* _WORK TO BE COMPLETED_: If a line in the records below contains the word "Expand", return that line.

Collected data entries:
- - -

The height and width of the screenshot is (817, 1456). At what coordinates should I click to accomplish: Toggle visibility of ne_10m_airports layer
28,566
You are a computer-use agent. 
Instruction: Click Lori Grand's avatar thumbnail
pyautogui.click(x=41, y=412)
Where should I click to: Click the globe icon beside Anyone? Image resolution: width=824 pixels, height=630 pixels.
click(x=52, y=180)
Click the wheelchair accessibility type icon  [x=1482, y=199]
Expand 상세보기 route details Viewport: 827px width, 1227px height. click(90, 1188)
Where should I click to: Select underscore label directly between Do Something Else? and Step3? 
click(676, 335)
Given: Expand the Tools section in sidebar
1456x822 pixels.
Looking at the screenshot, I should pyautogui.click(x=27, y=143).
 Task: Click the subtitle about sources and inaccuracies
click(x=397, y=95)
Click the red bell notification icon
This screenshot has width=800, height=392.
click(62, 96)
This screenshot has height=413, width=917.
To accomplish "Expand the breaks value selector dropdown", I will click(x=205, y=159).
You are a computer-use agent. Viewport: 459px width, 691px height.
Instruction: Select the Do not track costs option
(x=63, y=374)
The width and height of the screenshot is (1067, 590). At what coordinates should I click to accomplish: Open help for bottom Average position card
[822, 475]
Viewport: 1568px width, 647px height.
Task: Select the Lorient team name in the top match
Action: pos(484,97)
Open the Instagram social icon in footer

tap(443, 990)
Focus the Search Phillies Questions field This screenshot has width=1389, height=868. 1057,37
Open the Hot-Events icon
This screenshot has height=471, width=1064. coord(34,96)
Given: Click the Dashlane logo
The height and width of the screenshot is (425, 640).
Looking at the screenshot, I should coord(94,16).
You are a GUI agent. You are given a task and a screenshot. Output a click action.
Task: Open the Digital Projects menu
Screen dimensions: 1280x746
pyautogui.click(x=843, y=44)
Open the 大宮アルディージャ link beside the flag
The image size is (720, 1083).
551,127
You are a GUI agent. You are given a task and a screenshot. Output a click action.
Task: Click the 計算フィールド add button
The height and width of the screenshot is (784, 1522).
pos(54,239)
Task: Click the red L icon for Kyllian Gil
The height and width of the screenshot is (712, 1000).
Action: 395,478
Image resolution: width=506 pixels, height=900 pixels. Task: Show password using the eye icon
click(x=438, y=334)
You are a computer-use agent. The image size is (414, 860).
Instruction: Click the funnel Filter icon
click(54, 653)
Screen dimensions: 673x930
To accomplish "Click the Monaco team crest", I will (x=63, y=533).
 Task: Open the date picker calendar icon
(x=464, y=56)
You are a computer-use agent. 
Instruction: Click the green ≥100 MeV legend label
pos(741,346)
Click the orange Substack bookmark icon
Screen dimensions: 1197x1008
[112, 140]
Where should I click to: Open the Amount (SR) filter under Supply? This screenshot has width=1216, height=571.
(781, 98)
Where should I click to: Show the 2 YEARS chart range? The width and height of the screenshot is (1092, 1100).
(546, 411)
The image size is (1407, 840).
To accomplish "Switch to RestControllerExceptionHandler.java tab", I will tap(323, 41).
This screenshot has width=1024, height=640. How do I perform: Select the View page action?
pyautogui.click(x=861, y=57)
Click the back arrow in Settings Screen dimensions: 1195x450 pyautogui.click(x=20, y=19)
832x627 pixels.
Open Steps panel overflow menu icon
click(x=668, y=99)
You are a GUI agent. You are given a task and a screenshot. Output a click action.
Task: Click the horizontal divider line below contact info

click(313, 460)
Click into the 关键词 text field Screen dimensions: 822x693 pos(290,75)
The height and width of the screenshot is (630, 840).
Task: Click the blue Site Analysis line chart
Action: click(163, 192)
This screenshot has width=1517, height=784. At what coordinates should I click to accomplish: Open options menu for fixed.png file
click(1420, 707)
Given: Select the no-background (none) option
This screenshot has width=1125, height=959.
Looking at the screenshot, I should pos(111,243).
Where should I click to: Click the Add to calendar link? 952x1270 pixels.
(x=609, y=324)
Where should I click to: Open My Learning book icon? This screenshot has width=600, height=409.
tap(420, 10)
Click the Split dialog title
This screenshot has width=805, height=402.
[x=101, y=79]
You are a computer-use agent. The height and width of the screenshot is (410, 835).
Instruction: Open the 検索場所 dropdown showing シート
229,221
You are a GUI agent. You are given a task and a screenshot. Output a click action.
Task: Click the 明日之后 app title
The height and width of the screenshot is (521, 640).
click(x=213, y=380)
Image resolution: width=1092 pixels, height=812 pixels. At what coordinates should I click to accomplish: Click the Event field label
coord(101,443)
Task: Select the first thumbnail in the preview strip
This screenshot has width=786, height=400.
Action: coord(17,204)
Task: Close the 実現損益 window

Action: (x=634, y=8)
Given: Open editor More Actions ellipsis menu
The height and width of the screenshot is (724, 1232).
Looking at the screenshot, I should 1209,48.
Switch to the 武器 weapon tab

- - -

* _SOLUTION FOR THIS EXERCISE_:
Expand 상세보기 route details Viewport: 827px width, 1227px height. click(90, 1188)
Given: Expand the Tools section in sidebar
To accomplish "Expand the breaks value selector dropdown", I will click(x=205, y=159).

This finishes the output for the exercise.